The main things that a budget includes are expenses, saving, and spending. It tracks these categories and helps you to know how much money to place into each section of your budget. 

For expenses, you’ll include things like mortgage or rent costs, utilities, groceries, and other necessities. Your savings would be categories like retirement IRAs or emergency funds.

Last, you also decide how much spending money you can have each month. Spending will include items that you can live without but want to buy, like coffee, extra clothes or shoes, tickets to the movies, and so on.

There are 8 different types of budgets that I’ll talk about today. You can pick the one that makes the most sense to you, or you can also combine a couple of the budgets and create a unique system that helps you be effective with your money.

1. The “No-Budget” Budget

This might sound like a complete contradiction, so what is a no-budget budget? The basics are you pay your bills, save some, and spend the remainder of your cash however you want.

That’s it. That way, everything is already paid for, and what you have left, you can spend.

It’s an excellent approach for people who dislike budgets but need to know that they can pay their bills each month and not spend every penny. 

2. 50-30-20 Budget 

This is a percentage budgeting method that works well for a lot of people.
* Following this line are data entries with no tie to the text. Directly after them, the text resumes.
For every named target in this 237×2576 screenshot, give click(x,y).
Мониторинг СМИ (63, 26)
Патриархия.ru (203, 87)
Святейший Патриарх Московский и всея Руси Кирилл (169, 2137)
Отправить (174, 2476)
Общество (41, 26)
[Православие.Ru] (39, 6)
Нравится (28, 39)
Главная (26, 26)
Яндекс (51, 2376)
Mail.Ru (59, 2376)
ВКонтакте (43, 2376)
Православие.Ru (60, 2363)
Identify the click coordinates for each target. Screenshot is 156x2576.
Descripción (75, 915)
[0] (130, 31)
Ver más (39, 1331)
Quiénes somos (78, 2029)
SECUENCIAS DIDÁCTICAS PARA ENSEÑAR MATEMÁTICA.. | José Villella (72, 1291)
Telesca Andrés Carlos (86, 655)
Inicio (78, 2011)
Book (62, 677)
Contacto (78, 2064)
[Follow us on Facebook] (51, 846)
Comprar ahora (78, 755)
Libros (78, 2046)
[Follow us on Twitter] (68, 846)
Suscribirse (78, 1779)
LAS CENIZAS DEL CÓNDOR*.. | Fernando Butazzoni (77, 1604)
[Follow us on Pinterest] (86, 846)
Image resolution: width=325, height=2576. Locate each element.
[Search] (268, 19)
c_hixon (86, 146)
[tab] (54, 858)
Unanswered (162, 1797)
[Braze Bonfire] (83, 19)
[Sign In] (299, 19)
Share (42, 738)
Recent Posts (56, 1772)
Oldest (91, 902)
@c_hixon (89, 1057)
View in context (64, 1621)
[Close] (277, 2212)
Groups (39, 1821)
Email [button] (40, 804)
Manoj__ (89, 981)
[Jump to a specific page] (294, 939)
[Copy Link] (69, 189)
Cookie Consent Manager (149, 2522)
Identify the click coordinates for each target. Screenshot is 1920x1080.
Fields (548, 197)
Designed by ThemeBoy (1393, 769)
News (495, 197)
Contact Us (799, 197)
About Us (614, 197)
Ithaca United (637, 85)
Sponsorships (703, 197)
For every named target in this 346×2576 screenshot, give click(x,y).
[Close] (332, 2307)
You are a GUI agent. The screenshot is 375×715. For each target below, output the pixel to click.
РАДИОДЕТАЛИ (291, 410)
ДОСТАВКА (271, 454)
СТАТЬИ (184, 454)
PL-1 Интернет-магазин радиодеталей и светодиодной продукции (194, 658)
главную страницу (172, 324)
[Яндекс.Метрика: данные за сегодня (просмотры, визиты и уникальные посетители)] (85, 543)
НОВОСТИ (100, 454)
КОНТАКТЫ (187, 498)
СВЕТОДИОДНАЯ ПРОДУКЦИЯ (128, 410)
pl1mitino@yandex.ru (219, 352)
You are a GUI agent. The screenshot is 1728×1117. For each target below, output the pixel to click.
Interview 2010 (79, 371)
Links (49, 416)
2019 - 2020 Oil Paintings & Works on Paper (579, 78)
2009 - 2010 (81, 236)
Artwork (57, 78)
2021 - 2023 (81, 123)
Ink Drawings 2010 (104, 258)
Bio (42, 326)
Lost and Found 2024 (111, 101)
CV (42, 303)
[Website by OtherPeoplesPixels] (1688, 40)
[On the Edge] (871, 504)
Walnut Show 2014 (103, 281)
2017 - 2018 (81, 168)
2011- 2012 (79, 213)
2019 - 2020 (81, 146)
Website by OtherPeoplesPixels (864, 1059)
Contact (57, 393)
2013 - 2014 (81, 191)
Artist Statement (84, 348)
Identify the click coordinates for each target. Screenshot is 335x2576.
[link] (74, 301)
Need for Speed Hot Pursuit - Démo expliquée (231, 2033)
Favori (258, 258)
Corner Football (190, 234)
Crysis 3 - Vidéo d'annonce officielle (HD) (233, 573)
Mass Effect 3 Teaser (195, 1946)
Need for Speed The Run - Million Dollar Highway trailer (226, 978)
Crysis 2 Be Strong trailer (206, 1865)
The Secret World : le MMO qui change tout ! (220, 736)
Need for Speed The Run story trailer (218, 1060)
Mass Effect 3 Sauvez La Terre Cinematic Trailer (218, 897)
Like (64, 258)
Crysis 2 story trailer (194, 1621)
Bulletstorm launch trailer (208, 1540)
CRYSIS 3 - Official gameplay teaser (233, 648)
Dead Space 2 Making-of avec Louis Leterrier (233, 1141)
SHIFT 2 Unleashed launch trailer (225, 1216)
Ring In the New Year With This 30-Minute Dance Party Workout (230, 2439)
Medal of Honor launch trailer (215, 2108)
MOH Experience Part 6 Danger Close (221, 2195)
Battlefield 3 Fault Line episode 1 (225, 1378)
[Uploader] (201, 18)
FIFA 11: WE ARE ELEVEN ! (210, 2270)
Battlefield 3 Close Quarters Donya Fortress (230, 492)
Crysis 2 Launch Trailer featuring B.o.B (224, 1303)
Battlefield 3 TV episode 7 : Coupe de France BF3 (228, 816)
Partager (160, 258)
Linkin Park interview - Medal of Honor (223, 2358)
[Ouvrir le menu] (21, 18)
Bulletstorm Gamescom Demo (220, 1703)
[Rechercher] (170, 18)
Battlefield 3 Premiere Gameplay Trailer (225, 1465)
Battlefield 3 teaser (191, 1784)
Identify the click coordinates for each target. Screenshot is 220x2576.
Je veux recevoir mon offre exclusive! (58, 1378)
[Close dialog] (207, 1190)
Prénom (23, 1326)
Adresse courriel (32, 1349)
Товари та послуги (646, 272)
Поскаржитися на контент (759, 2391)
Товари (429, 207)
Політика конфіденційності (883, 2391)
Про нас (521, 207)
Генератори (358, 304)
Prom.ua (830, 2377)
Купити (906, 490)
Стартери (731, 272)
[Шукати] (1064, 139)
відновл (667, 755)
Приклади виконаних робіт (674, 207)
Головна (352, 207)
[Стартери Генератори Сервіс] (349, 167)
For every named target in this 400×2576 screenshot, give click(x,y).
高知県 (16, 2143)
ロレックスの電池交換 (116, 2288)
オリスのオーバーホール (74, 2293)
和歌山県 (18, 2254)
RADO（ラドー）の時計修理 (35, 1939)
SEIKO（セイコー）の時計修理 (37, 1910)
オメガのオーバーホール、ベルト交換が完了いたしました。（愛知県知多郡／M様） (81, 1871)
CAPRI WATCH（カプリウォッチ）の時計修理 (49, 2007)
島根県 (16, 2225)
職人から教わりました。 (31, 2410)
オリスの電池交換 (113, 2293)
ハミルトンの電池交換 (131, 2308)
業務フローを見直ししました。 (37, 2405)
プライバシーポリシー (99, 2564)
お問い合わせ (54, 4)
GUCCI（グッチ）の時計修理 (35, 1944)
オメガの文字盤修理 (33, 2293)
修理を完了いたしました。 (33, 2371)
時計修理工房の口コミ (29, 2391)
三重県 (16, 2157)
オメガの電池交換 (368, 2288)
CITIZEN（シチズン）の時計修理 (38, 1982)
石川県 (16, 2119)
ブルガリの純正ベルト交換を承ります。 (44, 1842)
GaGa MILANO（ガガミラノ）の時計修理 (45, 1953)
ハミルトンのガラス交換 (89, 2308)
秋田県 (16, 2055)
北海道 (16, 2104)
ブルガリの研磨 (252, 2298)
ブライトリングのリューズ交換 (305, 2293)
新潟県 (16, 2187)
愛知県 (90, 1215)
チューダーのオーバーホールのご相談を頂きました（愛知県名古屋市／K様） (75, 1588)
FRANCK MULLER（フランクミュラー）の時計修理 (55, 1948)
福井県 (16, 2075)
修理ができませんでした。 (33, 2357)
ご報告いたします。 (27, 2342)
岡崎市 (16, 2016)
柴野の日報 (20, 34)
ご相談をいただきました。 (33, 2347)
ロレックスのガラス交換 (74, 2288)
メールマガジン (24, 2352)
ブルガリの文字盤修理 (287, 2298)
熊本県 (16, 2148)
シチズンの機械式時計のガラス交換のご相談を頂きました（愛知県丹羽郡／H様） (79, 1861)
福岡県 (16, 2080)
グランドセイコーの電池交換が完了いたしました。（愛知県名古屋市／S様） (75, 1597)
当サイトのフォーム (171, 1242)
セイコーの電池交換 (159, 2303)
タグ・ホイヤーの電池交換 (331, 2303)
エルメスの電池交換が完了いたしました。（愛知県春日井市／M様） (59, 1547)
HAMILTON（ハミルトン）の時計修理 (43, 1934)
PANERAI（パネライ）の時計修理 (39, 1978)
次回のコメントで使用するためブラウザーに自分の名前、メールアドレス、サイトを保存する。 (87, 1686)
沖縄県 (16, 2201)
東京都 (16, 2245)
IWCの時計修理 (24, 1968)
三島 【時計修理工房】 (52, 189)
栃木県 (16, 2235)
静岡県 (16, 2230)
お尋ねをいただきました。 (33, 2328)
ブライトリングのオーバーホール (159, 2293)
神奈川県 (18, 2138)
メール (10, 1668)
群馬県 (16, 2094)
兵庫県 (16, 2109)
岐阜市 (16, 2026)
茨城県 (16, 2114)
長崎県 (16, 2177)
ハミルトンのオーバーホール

The reason it works is that it’s simple. It also gives you a generous amount of income to spend on expenses, saving, and spending.

What is the 50 30 20 Budget Rule?

The rule is that 50% of your income each month goes to expenses. Rent, gas, food, phone bills, etc. Then 30% is added to savings accounts, retirement, or investments.

Then, you’re left with 20% of your income, which you can spend as you like. Since the rule is in the name – 50-30-20 – it’s easy to remember.

Go more in-depth on the 50/30/20 budget.

Who should use this budget? It’s a pretty good idea for any person who wants to save a lot without making their lifestyle too extreme. It works if you are used to sticking to a budget and can keep your expenses to half of your income.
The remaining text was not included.